More than half of homes in the U.S were built before 1980, according to U.S. Census figures. With most home heating and ventilation systems lasting around 20 years, millions of American homeowners will be looking at replacing their HVAC systems this year. If you’ll be among them, understanding the factors that influence the cost of a system could help save you money in the long run.
“The cost of HVAC systems can vary widely, and most people who face replacing a system have never gone through the process before,” says Steve Hoffins, director of marketing, Luxaire, a heating and cooling systems manufacturer. “Sorting through your options can be challenging. However, finding the right system for your home can greatly influence energy efficiency, your home’s comfort and its resale value.”
Here are six factors that affect the cost of installing a new heating and cooling system, and what you should know about each:
The size of your home
You can probably guess that the larger the home, the bigger the system you’ll need to adequately heat and cool it. If a system is too small for the home, it will work harder, be less energy efficient and possibly wear out sooner.
However, too big isn’t better, either. In fact, says Hoffins, “Most homes have heating and cooling systems larger than they actually need.” A system that’s too large for a home can create uneven temperatures, poor humidity control, maintenance problems and a loss of efficiency.
Research can help you identify the size HVAC system that’s just right for your home. You can also ask your product dealer to provide a load calculation and energy analysis for your home.
Replacing an HVAC system affords you the chance to improve your home’s energy efficiency and save money over the long term. A quality, energy-efficient HVAC system may cost more than a less efficient one, but you can anticipate recouping the expense, plus additional savings over the lifetime of the system.
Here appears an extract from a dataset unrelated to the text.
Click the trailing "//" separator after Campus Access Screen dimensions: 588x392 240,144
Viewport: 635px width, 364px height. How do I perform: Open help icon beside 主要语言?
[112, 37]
From gas furnaces and split system air conditioners to heat pumps and packaged heating and cooling units, there are multiple ways to heat and cool your home. Most people replacing all or part of an HVAC system will opt to stick with the same type of system they’re replacing. However, you may find a different option will work better.
Different types of systems come with different product and installation costs. Before deciding what’s right for your home, research your options and talk to a qualified dealer about benefits and costs of each.
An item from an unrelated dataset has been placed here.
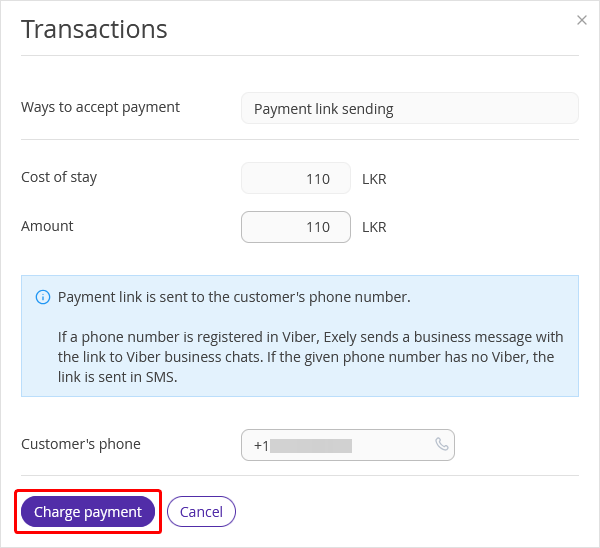Viewport: 600px width, 548px height.
Task: Focus the Amount input field
Action: point(296,227)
When you’re installing a new HVAC system, it’s important the ductwork in your home works with the type of system you’ve chosen, and that it’s been properly installed and maintained. Improper ductwork can create hot or cold spots in a home, reduce system efficiency and even allow the growth of mold from condensation. An HVAC professional can help you assess if your ductwork is in good shape before you invest in a new heating and cooling system.
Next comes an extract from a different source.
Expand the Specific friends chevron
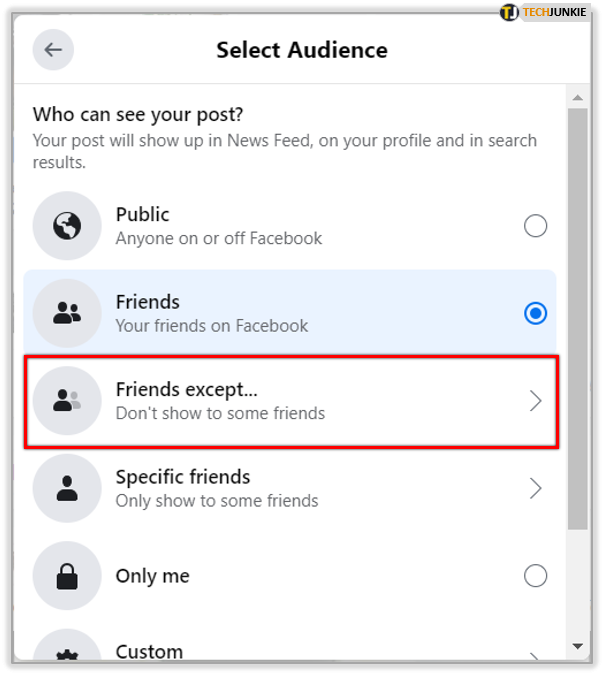point(536,488)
Certain types of accessories can make your new HVAC function more efficiently and provide you with greater ease of use. If your furnace is 20 years old, chances are good your thermostat is the same age, so you’ll want to replace that, too. Programmable thermostats can be reasonably priced and help enhance the energy efficiency of your HVAC system. Other accessories such as an electronic air cleaner can help enhance the air quality inside your home. You’ll want to carefully consider the accessories you’ll be adding, and factor them into the total anticipated cost of your new HVAC system.
How you’ll pay for it
Replacing an HVAC system costs thousands of dollars. If you don’t have enough cash saved to cover the cost, you may choose to finance all or part of the expense. You could use a credit card, but high interest rates mean you could end up paying thousands more in interest for your HVAC system. Manufacturer or dealer financing may be a lower-cost option. For example, select participating Luxaire contractors offer financing with appealing terms such as deferred interest, no interest with equal monthly payments and convenient monthly payment options.